Utah is the first Power Five conference member to field a team. It will play in the collegiate division of Riot Games, which is a big-deal tournament.
The actual game is League of Legends, which I can’t even begin to explain other than to say it looks nothing like Pac-Man. I can tell you this is all quickly evolving into a multibillion dollar business, so it won’t be long until every university follows Utah’s lead.
On the plus side, you don’t have to run a 4.3 40 and bench-press 600 pounds to be an e-stud. That means the dorks that jocks used to beat up will be marrying Gisele Bundchen’s offspring.
It’s also unlikely anyone will suffer career-threatening concussions playing League of Legends.
On the down side, how long until Ole Miss starts buying five-star e-recruits, or an Alabama fan poisons some trees because Auburn won the e-Iron Bowl, or Russia’s entire team is thrown out of the e-Olympics due to e-doping?
If you think I’m overblowing this future shock, imagine if I’d told you 150 years ago that Americans would become addicted to watching 22 guys bang into each other over an inflated piece of pigskin.
Now, please excuse me. I have to go yell at my kids to come in and play video games.
Stud of the Week: Madison Bumgarner
He became the first pitcher to hit two homers on Opening Day, which is only three fewer than the Braves will hit all season.

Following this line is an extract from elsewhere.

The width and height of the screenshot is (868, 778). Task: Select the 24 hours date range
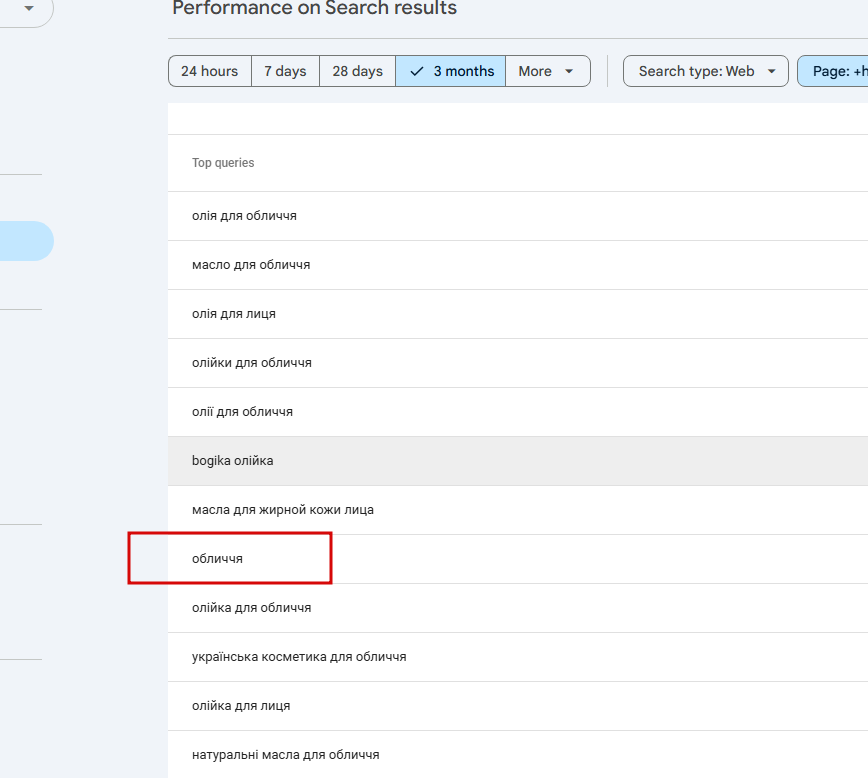tap(209, 71)
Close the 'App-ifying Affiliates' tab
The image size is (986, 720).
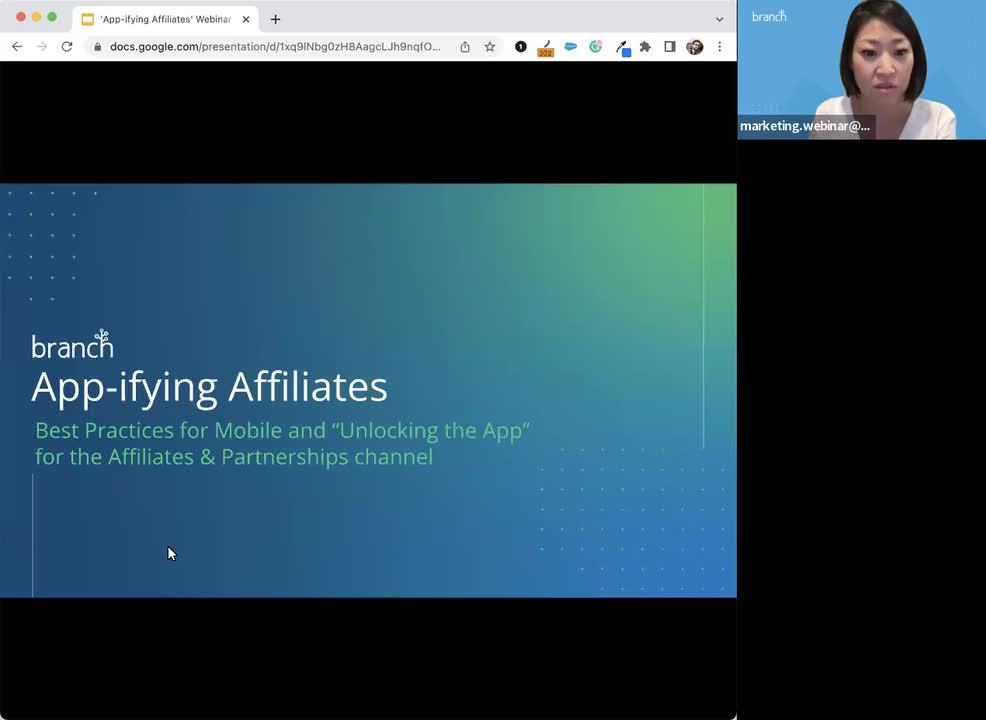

Runner-up: Tim Tebow for tying the great Oscar Robertson’s record of 41 triple-doubles in an NBA season.
Dud of the Week: Dustin Johnson’s socks
He says they caused him to slip on the stairs, hurt his back and miss the Masters. The good news was his fiancee, Paulina, escaped unscathed.
Photo of Week
Florida coach Jim McElwain tweeted a shot of him holding a custom-made Lil’ Wayne UF jersey to welcome the rapper to Gainesville before his concert.
Nothing says hip-hop like a slow-footed, 55-year-old white guy wearing khakis and a button-down shirt. Maybe he was welcoming Lil’ Wayne Peace back to campus.
Mmm, Mmm … Good
The Seattle Mariners are selling chapulines this season at Safeco Field. In case you’re not up on Spanish, that’s a Mexican specialty.
The English word is “grasshoppers.”
Yes, toasted grasshoppers tossed in chili lime salt.
I love Mexican food, but I think I prefer to get my bugs the old-fashioned way and just have them fly into my mouth at a ball game.
- Orlando City tried to sign an e-player last week, but he pulled a hamstring working his joystick.
- Correction: Russell Westbrook tied the NBA record for triple-doubles last week. But he did not hit a home run in his first minor-league at-bat.
- McElwain has announced that he will wear an orange-and-blue skull cap and a gold necklace with an oversized diamond-studded Albert the Alligator on the sidelines this fall.